The San Andreas fault in California. Researchers have found that tidal forces play a role in the timing of small, deep earthquakes along the fault. (Credit: U.S. Geological Survey)

Scientists in California have found that earthquakes can occur much deeper below the Earth’s surface than originally believed, a discovery that alters their understanding of seismic behavior and potential risks.

Seismologists have long believed that earthquakes occur less than 12 to 15 miles underground in the planet’s brittle, rocky crust. But new research has found evidence of quakes deeper than 15 miles under the surface, in the upper mantle, an area where the rock is so hot that it is no longer brittle but creeps, moving around like an extremely hard honey.

Three scientists at Caltech in Pasadena studied data collected over six months from 5,000 state-of-the-art sensors installed in Long Beach atop the Newport-Inglewood fault, one of the most dangerous in the Los Angeles Basin and which caused the magnitude 6.4 Long Beach earthquake of 1933.

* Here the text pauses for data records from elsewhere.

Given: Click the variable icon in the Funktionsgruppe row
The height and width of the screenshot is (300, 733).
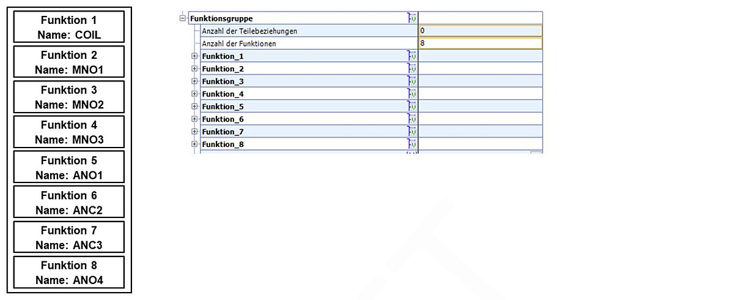Looking at the screenshot, I should (412, 18).
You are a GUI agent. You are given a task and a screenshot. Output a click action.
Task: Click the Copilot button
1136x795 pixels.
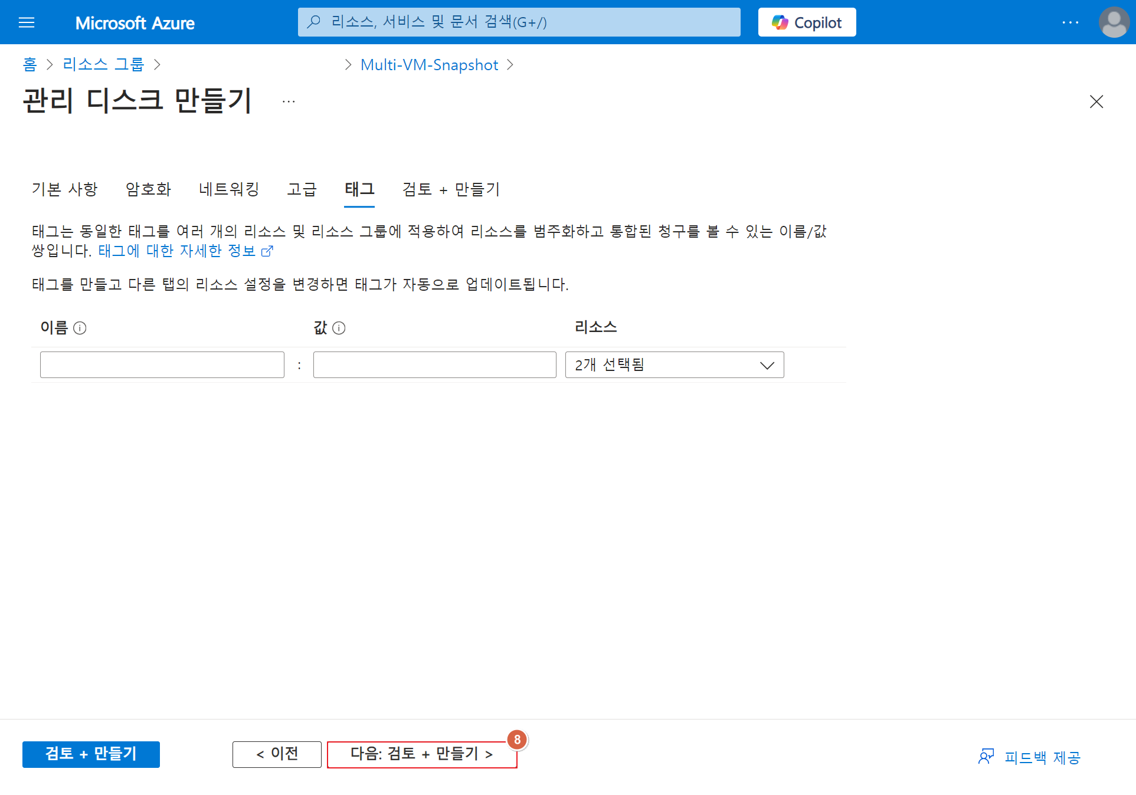click(807, 22)
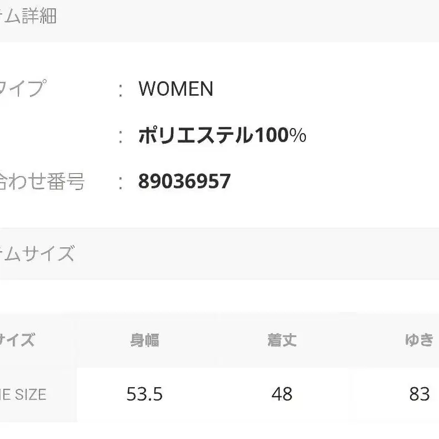Click the colon beside ポリエステル100%
The image size is (439, 439).
click(121, 136)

Caltech seismology professor Jean Paul Ampuero, one of three authors of the study that was published Thursday in the journal Science, said the research raised the possibility that the Newport-Inglewood fault and others, such as the San Andreas, could see even more powerful earthquakes than expected. The earthquakes he and his colleagues studied were so deep that they were not felt at the surface by conventional seismic sensors.